O
Ministério Público Federal no Rio Grande do Norte recorreu ao Tribunal
Regional Federal da 5ª Região para que a TIM Celular S/A seja proibida
novamente de comercializar novas assinaturas ou linhas no estado, até
que monte a estrutura necessária para garantir a qualidade dos serviços.
A apelação inclui ainda o pedido de aumento da indenização a ser paga
pela empresa, de R$ 10 milhões para R$ 50 milhões; e a simplificação na
forma como os clientes serão ressarcidos.

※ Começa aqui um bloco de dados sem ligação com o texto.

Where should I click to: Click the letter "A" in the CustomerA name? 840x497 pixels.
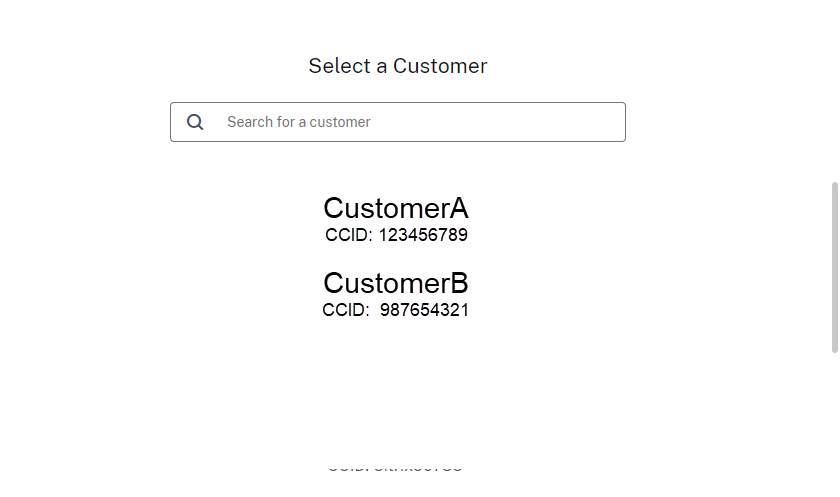(459, 208)
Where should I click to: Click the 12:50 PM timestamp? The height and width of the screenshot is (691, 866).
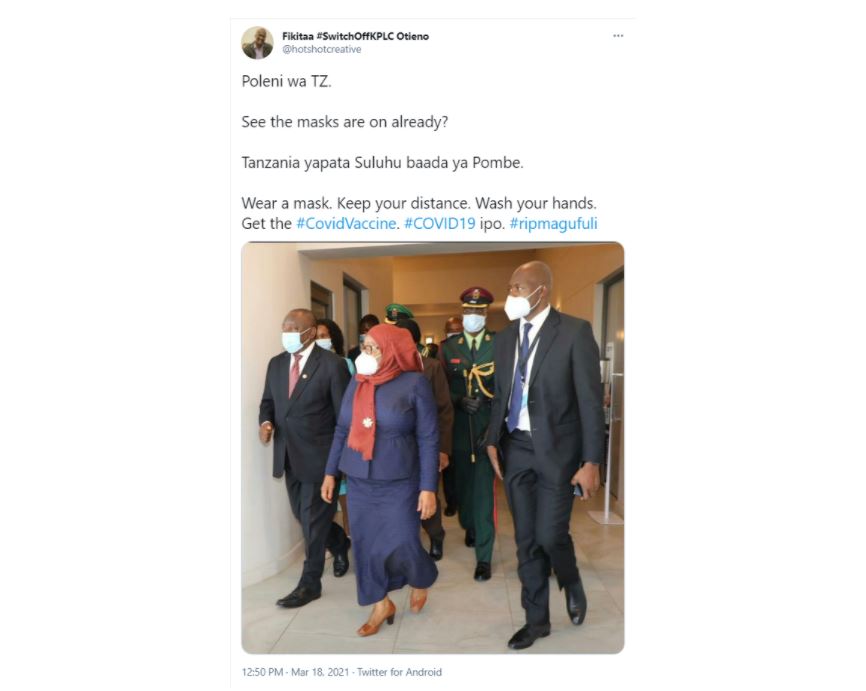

A sentença de primeira instância,
proferida em janeiro deste ano, obrigou a TIM a montar a infraestrutura
adequada ao bom andamento dos serviços, mas não impediu a captação de
novos clientes.
A ré foi condenada ao pagamento de R$ 10 milhões em
indenização por danos morais coletivos e à reparação de danos materiais
que porventura vierem a ser demonstrados, por cada um dos usuários
lesados.
O recurso do MPF, assinado pelo
procurador da República Ronaldo Sérgio Chaves Fernandes, requer que o
TRF5 reforme a sentença e determine a proibição das vendas de novas
linhas, enquanto essa infraestrutura não for montada; o pagamento da
indenização por danos morais coletivos no valor inicialmente proposto
(R$ 50 milhões) e que todos os clientes sejam ressarcidos por danos
materiais, independente de ingressarem com pedido específico.